Robinhood Explores Launching Prediction Markets Outside US (Bloomberg, paywall): “Robinhood Markets Inc. is exploring an expansion of its prediction markets product to countries outside of the US, a move that would broaden the reach of the already fast-growing and often controversial industry. The brokerage has been speaking to overseas regulators like the UK’s Financial Conduct Authority about how it might offer prediction markets locally, as demand for the space continues to grow. At issue is how such products might be structured and regulated — while prediction markets are considered futures products in the US, they’re often lumped in with gambling in other regions.”
One more note from the SEC-CFTC roundtable: A bit of good insight from Vixio’s Matt Carey (via LinkedIn)…. “Top executives from leading financial exchanges have expressed frustration with the self-certification model that exchanges like Kalshi use to quickly introduce new markets, including sports-event contracts. While specific discussion of sports-event contracts was virtually non-existent, the conversation did circle around to some of the current market conditions that allow for the contracts to be viable.

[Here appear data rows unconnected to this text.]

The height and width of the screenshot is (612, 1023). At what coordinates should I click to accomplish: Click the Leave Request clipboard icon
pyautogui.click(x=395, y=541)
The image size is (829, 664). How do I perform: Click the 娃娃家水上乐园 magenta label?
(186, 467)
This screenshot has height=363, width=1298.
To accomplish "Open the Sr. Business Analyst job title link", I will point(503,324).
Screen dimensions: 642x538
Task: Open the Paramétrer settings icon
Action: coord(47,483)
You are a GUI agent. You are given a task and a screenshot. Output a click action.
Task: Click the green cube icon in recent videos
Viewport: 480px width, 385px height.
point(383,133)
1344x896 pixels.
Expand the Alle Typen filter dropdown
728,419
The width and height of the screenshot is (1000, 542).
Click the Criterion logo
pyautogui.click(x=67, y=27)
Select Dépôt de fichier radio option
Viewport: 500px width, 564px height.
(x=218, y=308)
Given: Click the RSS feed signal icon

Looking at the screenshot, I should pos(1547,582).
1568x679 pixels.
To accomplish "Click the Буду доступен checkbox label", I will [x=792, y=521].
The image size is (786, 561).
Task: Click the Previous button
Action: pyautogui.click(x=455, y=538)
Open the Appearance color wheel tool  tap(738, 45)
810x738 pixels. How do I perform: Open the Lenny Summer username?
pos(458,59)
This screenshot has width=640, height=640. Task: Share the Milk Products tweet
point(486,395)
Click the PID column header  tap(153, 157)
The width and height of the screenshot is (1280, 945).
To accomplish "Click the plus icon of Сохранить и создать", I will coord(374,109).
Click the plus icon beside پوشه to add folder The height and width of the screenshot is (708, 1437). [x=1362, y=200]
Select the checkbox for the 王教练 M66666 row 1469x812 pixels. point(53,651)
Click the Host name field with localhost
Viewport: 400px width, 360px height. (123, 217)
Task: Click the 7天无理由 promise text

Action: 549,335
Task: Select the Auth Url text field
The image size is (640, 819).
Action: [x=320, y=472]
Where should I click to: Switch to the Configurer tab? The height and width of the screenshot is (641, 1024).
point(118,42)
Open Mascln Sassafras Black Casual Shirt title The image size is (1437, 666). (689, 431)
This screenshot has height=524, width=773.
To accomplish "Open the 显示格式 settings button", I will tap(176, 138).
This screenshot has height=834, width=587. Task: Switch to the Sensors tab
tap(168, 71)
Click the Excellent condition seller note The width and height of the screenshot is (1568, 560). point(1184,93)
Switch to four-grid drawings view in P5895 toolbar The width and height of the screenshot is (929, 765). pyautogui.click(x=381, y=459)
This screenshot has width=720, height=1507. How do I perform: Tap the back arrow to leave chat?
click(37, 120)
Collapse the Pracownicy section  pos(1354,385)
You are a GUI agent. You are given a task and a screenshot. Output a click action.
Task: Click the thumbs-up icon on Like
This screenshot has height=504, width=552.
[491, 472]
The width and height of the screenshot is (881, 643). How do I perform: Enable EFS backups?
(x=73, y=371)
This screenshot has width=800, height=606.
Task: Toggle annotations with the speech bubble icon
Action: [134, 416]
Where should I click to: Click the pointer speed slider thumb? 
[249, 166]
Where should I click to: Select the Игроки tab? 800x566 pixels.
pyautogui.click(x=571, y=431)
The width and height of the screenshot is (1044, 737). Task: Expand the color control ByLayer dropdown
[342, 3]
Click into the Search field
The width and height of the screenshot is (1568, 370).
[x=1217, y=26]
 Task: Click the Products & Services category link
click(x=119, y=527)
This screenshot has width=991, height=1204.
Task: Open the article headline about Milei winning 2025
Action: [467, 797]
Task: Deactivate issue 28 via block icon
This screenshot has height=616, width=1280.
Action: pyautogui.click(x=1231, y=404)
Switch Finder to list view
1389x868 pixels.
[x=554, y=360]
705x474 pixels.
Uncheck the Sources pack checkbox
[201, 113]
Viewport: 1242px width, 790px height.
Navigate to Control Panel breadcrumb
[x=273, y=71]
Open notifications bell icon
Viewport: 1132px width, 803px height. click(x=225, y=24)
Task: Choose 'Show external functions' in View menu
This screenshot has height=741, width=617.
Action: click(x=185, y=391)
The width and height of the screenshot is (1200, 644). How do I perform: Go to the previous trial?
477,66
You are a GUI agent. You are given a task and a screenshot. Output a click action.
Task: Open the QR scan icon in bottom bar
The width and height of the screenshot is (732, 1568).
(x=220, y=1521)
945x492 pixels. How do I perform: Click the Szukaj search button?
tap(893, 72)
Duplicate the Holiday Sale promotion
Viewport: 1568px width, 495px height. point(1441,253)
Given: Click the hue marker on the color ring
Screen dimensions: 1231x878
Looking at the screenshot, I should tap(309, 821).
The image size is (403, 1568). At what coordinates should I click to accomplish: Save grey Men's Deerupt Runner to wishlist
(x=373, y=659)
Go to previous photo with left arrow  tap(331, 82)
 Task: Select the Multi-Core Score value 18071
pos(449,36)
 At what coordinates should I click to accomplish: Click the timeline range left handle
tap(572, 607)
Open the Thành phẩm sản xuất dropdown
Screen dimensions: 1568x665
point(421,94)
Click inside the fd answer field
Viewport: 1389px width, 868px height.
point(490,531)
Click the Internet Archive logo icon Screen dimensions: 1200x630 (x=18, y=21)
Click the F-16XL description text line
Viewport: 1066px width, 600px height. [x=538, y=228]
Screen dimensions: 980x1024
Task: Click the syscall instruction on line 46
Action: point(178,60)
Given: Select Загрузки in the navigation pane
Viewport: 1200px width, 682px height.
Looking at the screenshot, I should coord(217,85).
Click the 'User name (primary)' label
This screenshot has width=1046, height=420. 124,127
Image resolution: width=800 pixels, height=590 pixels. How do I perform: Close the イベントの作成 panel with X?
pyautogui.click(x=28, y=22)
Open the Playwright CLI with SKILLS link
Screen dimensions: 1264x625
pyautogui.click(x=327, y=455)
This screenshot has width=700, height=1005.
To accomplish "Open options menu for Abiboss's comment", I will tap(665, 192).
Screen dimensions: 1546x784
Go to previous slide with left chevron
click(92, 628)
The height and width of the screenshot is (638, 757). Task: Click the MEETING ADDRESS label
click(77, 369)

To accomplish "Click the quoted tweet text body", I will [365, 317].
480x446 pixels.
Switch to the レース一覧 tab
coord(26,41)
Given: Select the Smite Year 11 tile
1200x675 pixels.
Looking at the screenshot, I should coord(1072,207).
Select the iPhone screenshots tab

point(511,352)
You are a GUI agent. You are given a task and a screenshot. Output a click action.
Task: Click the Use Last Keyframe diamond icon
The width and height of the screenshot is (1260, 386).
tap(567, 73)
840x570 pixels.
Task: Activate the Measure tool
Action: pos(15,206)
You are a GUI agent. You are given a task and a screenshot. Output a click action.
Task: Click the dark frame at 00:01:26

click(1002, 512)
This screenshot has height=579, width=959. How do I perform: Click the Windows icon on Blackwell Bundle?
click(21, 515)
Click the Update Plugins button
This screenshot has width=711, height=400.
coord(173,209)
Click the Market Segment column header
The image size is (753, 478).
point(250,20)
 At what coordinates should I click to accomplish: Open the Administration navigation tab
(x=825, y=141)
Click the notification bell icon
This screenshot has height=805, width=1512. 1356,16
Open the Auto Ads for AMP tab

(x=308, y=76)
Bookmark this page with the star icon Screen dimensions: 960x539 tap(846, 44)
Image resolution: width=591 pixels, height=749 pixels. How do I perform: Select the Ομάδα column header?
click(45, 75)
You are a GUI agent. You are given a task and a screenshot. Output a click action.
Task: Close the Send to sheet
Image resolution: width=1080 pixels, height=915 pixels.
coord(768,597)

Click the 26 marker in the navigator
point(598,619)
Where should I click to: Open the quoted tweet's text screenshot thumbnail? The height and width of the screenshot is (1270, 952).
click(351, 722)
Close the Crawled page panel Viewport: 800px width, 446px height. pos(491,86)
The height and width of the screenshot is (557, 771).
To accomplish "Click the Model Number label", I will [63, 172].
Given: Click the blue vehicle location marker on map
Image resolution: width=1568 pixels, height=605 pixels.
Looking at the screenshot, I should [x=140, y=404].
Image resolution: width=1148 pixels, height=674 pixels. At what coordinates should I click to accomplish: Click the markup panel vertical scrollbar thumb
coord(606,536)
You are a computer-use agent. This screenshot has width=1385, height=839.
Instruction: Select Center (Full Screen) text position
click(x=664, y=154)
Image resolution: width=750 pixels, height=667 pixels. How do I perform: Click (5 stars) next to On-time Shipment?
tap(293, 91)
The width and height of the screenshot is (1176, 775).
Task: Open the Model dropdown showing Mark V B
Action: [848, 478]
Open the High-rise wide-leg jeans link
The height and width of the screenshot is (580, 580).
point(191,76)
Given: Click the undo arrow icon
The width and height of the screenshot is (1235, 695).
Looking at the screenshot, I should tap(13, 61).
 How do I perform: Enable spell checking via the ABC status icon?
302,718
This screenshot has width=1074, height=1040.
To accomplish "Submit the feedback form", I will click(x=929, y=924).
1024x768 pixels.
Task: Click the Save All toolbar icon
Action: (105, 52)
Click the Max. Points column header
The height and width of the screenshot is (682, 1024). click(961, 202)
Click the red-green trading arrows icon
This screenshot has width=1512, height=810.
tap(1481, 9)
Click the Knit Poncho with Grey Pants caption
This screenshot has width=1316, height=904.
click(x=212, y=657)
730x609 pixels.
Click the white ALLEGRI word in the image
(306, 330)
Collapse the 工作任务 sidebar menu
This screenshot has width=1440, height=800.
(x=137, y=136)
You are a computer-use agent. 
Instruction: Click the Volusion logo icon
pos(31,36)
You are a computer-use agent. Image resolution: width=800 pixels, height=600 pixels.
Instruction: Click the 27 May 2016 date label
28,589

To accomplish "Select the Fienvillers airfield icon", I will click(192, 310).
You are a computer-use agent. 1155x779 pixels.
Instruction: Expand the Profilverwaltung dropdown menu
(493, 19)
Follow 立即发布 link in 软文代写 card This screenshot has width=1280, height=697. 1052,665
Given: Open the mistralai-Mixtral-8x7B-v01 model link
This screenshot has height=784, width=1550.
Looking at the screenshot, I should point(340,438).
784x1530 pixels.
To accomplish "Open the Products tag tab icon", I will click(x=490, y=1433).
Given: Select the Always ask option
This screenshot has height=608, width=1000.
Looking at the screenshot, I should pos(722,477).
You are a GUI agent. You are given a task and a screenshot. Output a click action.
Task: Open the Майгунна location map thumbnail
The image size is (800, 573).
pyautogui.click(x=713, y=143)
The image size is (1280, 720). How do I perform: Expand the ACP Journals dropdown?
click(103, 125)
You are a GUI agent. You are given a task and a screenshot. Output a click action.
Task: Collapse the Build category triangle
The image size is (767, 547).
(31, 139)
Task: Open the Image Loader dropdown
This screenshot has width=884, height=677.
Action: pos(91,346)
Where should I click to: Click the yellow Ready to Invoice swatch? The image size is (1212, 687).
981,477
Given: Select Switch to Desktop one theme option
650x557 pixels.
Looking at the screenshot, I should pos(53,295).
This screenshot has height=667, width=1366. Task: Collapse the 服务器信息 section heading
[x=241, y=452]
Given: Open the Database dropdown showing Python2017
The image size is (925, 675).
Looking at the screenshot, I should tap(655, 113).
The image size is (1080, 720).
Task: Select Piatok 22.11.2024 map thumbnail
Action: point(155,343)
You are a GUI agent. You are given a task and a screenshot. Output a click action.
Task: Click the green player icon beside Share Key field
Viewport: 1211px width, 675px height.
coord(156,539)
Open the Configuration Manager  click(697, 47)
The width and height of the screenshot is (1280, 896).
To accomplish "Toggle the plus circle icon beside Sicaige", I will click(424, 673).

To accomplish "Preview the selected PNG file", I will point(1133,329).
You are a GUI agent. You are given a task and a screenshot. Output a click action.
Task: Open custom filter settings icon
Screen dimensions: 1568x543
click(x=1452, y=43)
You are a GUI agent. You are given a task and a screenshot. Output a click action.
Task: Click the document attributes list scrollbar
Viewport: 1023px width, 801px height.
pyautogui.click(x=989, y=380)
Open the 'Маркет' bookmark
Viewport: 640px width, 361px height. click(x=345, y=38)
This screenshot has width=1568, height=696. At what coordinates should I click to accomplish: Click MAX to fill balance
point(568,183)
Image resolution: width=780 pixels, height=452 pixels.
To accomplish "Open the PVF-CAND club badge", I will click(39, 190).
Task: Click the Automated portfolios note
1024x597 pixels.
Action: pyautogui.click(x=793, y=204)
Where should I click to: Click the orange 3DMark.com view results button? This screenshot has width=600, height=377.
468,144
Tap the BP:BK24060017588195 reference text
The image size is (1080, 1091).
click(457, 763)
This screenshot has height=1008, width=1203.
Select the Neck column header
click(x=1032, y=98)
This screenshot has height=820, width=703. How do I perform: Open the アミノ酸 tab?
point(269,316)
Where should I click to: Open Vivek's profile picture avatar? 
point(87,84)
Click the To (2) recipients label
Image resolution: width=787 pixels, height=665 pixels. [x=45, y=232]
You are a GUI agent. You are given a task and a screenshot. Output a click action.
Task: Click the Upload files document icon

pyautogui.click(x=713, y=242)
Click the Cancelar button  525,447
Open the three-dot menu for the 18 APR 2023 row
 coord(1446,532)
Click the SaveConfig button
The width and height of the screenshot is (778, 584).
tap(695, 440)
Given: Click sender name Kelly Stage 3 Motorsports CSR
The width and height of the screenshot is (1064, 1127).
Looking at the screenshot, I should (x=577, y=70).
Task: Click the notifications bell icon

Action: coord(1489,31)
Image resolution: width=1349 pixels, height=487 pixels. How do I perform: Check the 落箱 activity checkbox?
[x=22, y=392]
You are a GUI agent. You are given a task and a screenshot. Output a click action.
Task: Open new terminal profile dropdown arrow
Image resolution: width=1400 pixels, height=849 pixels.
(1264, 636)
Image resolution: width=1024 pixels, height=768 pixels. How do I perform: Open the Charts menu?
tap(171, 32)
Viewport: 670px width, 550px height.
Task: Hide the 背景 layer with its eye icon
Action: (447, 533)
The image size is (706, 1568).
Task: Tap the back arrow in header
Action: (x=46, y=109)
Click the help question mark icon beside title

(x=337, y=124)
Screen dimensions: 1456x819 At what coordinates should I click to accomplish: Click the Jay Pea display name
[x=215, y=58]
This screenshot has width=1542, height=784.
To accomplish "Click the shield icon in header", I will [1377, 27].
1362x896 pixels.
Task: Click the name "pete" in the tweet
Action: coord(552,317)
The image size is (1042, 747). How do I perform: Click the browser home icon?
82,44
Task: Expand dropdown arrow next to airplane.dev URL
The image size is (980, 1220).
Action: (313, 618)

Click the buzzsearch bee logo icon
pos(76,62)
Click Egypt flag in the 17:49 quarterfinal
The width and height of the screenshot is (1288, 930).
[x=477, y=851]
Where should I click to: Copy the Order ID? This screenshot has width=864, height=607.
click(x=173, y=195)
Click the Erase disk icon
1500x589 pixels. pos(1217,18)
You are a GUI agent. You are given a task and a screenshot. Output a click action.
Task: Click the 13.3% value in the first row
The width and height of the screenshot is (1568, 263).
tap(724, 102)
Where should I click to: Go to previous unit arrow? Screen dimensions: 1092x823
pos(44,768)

Those include the CFTC’s self-certification model that allows Kalshi and other prediction markets, including the soon-to-launch Polymarket, to submit a market to the CFTC and begin offering it a day later rather than wait for specific approval.”
“I think the worst thing to have happen is to allow a product out the gate and then have the participants going at it in a certain direction, and then all of a sudden there’s a change, either at the regulator or somewhere else, where they have to pull back, relocate, bring it into a different regulatory environment,” said Terrence Duffy, CEO of the CME Group, which is the largest commodities exchange in the U.S. “It’s very disruptive for innovation.”